The Healthy Eating Pyramid is Nutrition Australia's model (2015); Australia's official guide is the Australian Guide to Healthy Eating plate (NHMRC). How the pyramid and plate relate, and whether the food pyramid is still used in Australia.

The Healthy Eating Pyramid, and the food pyramid in Australia

Many people still picture a 'food pyramid' when they think of Australian healthy eating. Australia's official guide is actually the Australian Guide to Healthy Eating plate (NHMRC). The Healthy Eating Pyramid is a separate, complementary model from Nutrition Australia — an independent non-government organisation. Here's how the two relate, and what the current pyramid actually shows.

Is the food pyramid still used in Australia?

The short answer: the official government guide is a plate, not a pyramid. The Australian Guide to Healthy Eating, published by the NHMRC alongside the 2013 Australian Dietary Guidelines, shows the five food groups as proportions of a circular plate. That is the authoritative guide for Australian nutrition.

The Healthy Eating Pyramid hasn't disappeared, though. Nutrition Australia — a respected independent, non-government, non-profit body — maintains it as an educational model. So the pyramid is still used as a teaching tool, and it aligns with the dietary guidelines, but it is not the official government guide. That distinction is the source of most of the confusion.

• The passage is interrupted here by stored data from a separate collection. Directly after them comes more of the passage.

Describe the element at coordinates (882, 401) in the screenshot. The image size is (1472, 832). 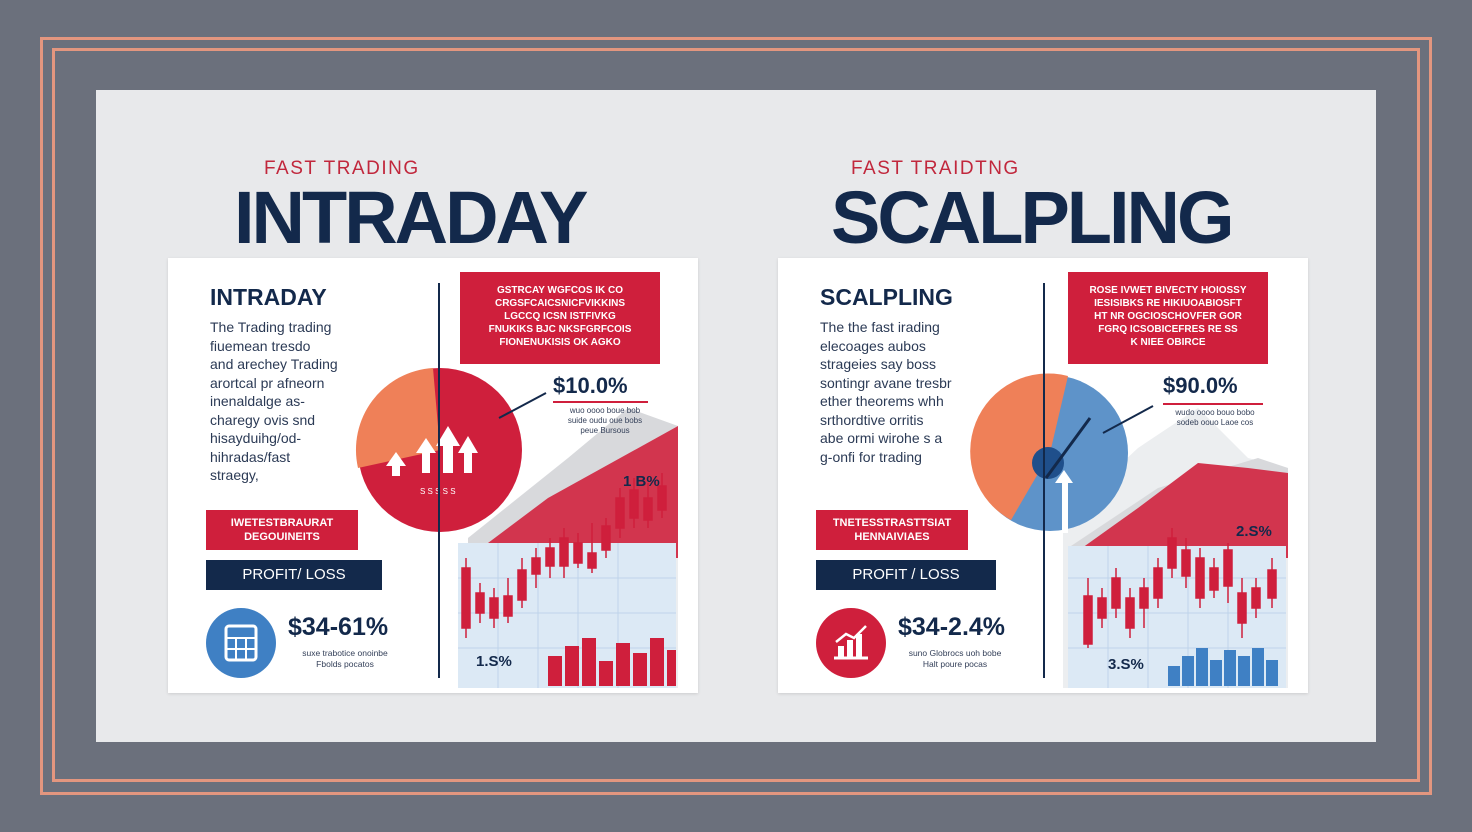
I see `body-line: ether theorems whh` at that location.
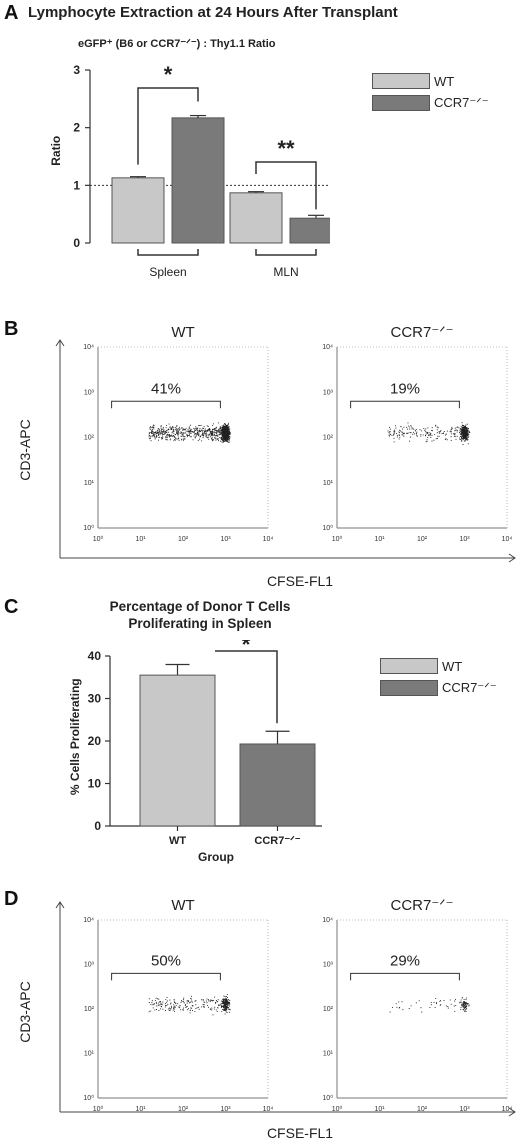  What do you see at coordinates (90, 1010) in the screenshot?
I see `y-tick-label: 10²` at bounding box center [90, 1010].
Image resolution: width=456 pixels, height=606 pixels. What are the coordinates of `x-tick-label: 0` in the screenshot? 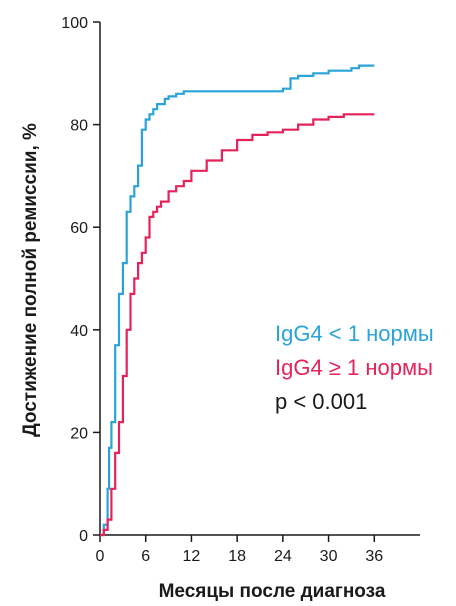 It's located at (100, 556).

What the current Healthy Eating Pyramid shows

Nutrition Australia last updated the Healthy Eating Pyramid in 2015. From the largest base upward it shows: vegetables, legumes and fruit; then grains; then milk, yoghurt, cheese and alternatives together with lean meat, poultry, fish, eggs, nuts and legumes; and a small top layer of healthy fats (oils).

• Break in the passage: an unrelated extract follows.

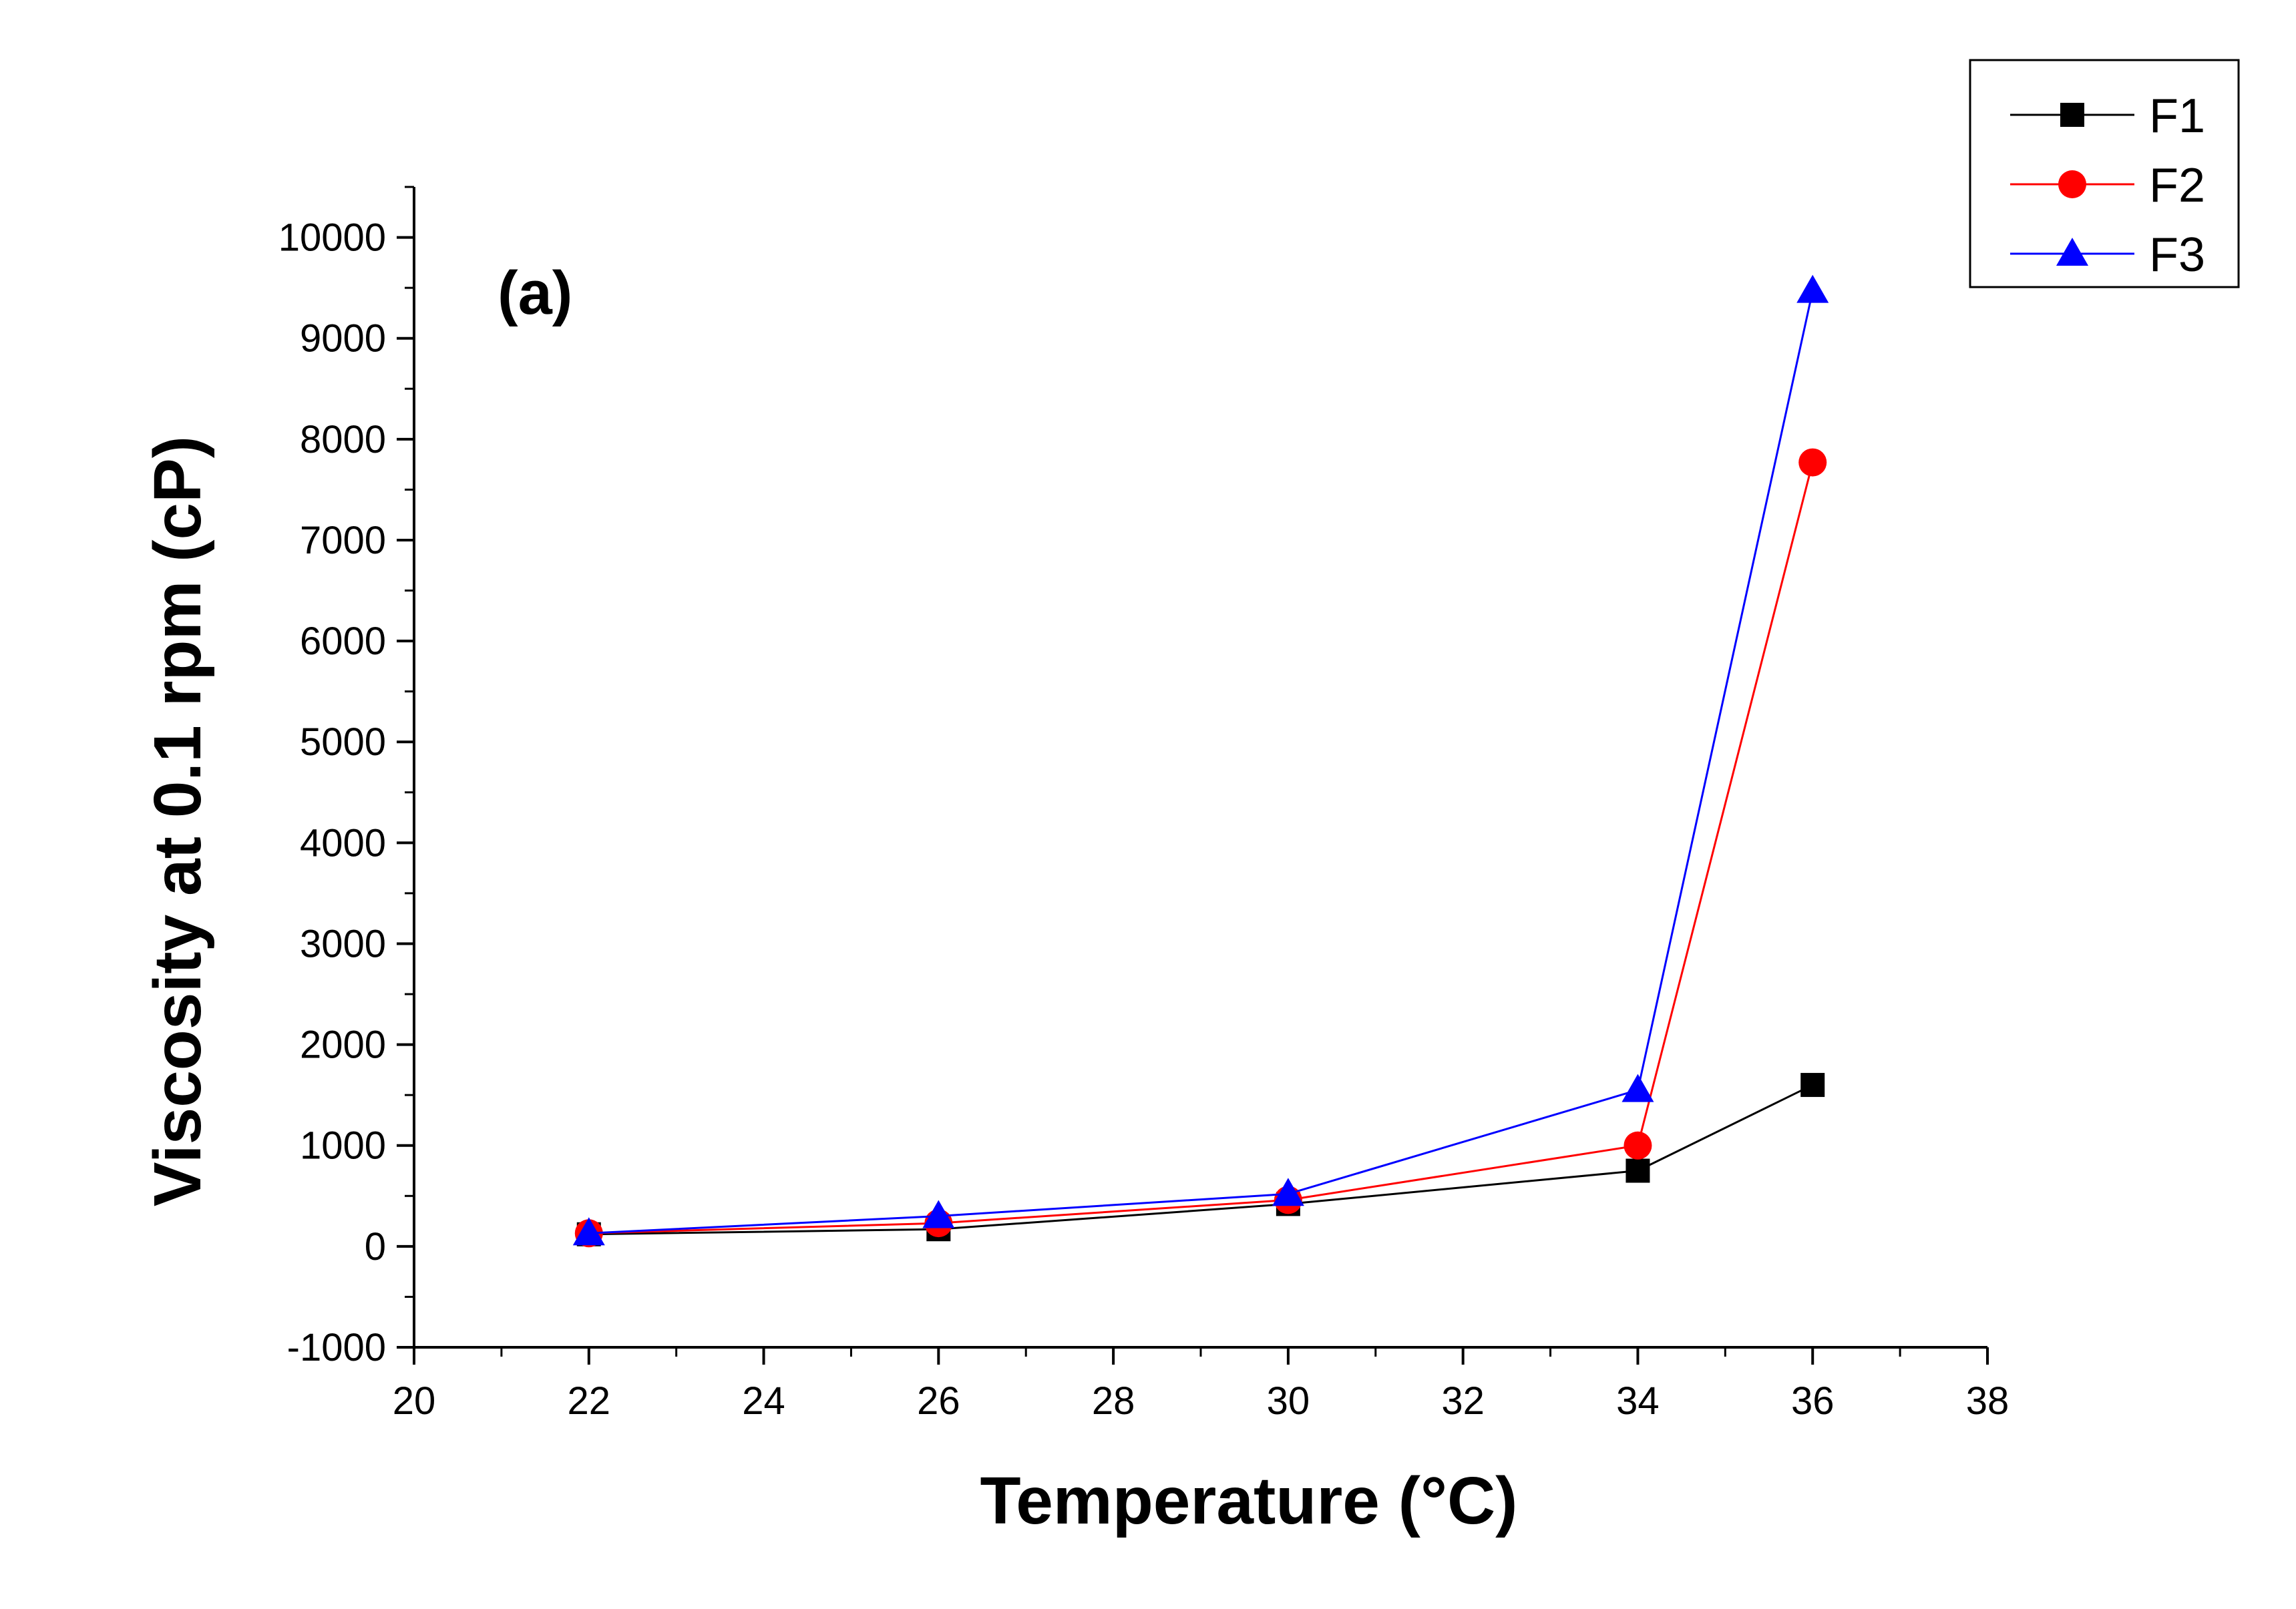  I want to click on legend-item-F3: F3, so click(2107, 255).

Around the pyramid sit three extra messages that the plate communicates separately: enjoy herbs and spices (for flavour without salt), choose water, and limit salt and added sugar. The 2015 version replaced the older three-tier 'eat most / eat moderately / eat in small amounts' pyramid that many Australians remember from school.

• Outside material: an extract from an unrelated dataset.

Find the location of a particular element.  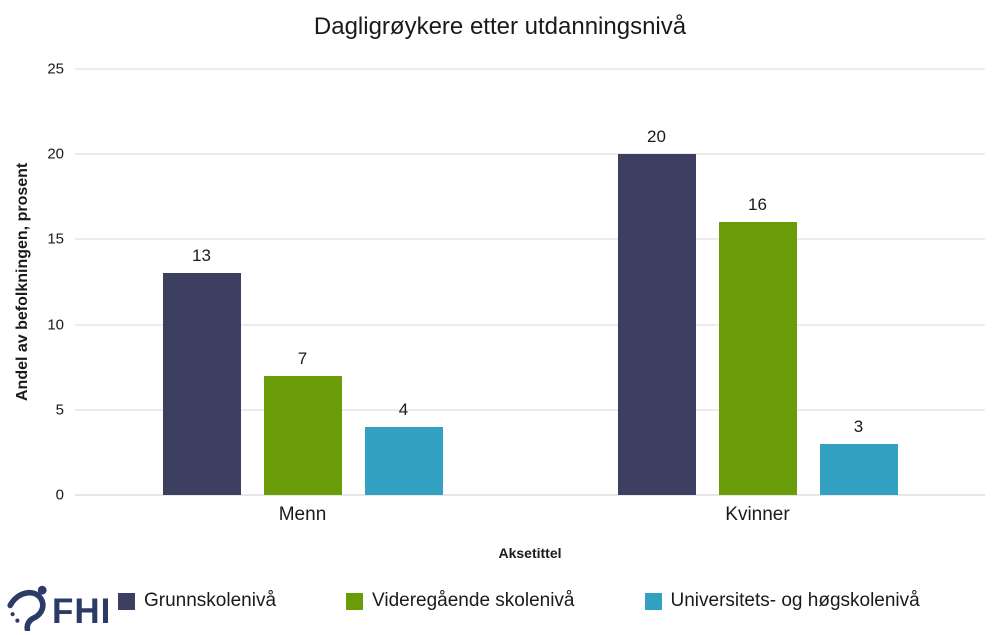

bar-value-label: 4 is located at coordinates (404, 409).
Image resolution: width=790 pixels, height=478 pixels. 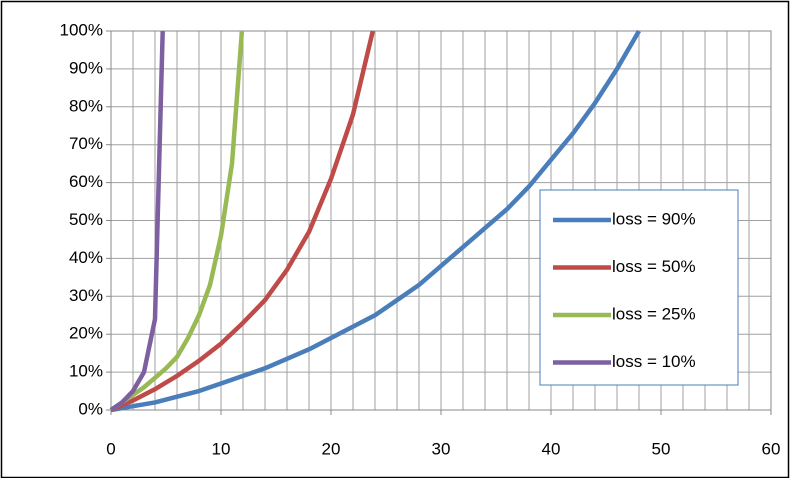 I want to click on x-tick-label: 10, so click(x=222, y=448).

Pyramid and plate: same science, two pictures

The Healthy Eating Pyramid and the Australian Guide to Healthy Eating tell the same story in two shapes. Both put vegetables, legumes and fruit at the foundation, treat grains as a major everyday food, group dairy with the protein foods, keep healthy fats small, and steer you toward water while limiting salt, added sugar and discretionary foods.

If you grew up with the pyramid, the plate is the same advice re-drawn as proportions of a meal. Use whichever picture helps — just remember the official, government-published guide is the plate, and the calculator and food-group pages on this site are built around it.